Lost on a rainy night, a nun stumbled across a monastery and requested shelter there. Fortunately, she was just in time for dinner and was treated to the best fish and chips she'd ever had. After dinner, she went into the kitchen to thank the cooks. She is met by two brothers, "Hello, I'm Brother Michael, and this is Brother Charles." "I'm very pleased to meet you", she said, "I just wanted to thank you for a wonderful dinner. The fish and chips were the best I've ever tasted. Out of curiosity, who cooked what?" Brother Charles replied, "Well, I'm the fish friar." So she turned to the other brother and said, "Then you must be the 'chip monk!"

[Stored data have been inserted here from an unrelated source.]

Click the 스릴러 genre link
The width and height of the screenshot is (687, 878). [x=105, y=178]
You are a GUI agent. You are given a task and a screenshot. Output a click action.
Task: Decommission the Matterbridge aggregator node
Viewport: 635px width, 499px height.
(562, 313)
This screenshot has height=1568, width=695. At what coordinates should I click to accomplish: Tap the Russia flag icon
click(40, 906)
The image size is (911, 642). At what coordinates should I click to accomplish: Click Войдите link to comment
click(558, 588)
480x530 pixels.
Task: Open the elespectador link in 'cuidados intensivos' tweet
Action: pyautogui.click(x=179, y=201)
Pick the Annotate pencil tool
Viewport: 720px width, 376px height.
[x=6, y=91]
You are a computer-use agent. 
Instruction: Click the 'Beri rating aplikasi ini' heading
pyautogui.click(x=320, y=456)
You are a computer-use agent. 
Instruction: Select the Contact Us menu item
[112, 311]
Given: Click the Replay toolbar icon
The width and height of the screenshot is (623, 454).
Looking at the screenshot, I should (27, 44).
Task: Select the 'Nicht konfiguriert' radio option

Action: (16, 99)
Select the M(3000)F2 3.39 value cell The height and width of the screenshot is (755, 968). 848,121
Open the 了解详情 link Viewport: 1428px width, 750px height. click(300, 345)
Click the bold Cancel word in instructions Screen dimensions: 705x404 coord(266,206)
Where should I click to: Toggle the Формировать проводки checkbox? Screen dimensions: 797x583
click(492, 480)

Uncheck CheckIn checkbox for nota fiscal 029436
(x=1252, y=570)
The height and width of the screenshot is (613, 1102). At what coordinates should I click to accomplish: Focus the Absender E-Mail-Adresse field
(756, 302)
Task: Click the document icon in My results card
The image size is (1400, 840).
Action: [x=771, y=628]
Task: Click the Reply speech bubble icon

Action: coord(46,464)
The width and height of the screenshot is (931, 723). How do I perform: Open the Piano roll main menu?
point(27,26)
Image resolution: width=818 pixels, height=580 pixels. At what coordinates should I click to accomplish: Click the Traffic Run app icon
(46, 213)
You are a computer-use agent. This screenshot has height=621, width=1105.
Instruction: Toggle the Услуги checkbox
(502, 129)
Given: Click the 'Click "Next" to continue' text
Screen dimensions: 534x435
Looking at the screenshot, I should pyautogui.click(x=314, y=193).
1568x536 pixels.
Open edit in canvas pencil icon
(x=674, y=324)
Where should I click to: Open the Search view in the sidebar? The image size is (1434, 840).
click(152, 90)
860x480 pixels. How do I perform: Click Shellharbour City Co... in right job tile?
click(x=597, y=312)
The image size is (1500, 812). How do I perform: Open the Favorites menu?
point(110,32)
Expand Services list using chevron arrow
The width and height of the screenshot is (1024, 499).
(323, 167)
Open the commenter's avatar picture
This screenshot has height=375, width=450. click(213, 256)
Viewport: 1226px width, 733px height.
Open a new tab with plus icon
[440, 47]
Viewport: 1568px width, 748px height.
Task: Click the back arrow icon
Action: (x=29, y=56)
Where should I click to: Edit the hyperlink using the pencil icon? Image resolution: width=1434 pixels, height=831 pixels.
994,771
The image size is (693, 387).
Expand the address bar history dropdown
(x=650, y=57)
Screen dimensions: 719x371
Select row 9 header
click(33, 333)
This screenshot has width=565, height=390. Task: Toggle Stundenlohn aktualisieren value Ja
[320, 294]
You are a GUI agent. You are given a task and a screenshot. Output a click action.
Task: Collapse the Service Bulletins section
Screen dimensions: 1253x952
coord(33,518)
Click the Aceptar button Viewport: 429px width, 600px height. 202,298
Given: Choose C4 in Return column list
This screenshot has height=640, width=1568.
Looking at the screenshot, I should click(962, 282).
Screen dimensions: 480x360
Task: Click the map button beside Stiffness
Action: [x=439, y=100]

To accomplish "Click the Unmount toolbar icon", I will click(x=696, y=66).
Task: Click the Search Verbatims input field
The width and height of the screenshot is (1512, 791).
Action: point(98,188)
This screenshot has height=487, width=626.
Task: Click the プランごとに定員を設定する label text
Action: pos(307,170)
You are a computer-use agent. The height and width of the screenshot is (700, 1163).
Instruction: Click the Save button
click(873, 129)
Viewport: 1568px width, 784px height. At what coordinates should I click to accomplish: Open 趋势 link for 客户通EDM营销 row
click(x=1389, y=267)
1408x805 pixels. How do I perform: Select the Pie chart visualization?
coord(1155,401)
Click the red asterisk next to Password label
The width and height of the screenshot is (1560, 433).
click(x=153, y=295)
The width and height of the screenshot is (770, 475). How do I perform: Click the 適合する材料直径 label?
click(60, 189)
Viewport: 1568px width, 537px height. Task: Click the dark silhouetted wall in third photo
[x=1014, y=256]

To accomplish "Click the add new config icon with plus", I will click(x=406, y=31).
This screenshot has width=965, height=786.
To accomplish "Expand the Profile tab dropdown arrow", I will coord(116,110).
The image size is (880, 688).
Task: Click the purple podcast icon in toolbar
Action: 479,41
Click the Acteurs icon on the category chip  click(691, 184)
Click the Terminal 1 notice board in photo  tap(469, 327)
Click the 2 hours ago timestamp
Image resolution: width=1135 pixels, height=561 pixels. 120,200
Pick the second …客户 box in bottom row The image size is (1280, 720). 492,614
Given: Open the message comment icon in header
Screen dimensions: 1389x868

You see, I, too, can tell jokes in sermons-and while they might make you laugh, and laughter is a good thing; they won't save your soul, they won't bring you the Bread of Life, they won't change your life, and prepare you to go out into the world to serve the Lord. Jokes can have meaning and jokes can even teach us things.but my calling is not be a jokester, but to be the pastor-doing theology with you, imparting to you knowledge of God, helping us all to see theological meaning-God's meaning, in life and human existence. So, now you've gotten your jokes, let's do some theology!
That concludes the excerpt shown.